**WORK TASK**.
Print the first line of the material below and each line after it, exactly as written, ending with the line that contains "Stuur me een e-mail als iemand reageert".

**DATA TO EXAMINE**.
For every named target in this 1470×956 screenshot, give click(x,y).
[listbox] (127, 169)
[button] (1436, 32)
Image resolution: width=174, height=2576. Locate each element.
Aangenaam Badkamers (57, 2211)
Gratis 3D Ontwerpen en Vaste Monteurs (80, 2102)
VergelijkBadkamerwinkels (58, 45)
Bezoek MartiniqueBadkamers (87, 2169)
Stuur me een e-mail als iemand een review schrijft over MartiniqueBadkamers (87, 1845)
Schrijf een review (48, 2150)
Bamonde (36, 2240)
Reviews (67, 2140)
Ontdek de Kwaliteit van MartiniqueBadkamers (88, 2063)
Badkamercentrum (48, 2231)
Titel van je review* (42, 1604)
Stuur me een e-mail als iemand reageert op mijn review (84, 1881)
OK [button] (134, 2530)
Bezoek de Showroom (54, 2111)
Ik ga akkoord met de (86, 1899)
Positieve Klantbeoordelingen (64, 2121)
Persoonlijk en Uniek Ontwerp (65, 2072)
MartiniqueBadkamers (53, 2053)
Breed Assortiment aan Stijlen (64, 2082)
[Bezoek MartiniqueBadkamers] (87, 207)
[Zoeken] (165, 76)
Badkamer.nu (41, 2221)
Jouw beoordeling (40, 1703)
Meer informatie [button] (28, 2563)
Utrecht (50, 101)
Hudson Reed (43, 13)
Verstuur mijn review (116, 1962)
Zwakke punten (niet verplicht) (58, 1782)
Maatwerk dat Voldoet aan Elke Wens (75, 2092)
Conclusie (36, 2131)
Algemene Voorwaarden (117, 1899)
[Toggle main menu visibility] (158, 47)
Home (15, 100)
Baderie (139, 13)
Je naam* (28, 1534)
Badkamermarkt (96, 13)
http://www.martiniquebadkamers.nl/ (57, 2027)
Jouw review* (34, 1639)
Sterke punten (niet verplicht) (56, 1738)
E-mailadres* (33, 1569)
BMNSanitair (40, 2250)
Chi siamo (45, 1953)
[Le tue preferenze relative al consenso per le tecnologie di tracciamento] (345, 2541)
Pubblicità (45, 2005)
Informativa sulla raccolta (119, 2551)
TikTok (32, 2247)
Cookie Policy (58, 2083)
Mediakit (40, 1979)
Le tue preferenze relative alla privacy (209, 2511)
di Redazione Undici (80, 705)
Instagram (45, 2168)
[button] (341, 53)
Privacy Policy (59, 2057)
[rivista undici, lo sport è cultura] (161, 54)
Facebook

**WRITTEN RESPONSE**.
For every named target in this 1470×956 screenshot, give click(x,y).
[listbox] (127, 169)
[button] (1436, 32)
Image resolution: width=174, height=2576. Locate each element.
Aangenaam Badkamers (57, 2211)
Gratis 3D Ontwerpen en Vaste Monteurs (80, 2102)
VergelijkBadkamerwinkels (58, 45)
Bezoek MartiniqueBadkamers (87, 2169)
Stuur me een e-mail als iemand een review schrijft over MartiniqueBadkamers (87, 1845)
Schrijf een review (48, 2150)
Bamonde (36, 2240)
Reviews (67, 2140)
Ontdek de Kwaliteit van MartiniqueBadkamers (88, 2063)
Badkamercentrum (48, 2231)
Titel van je review* (42, 1604)
Stuur me een e-mail als iemand reageert op mijn review (84, 1881)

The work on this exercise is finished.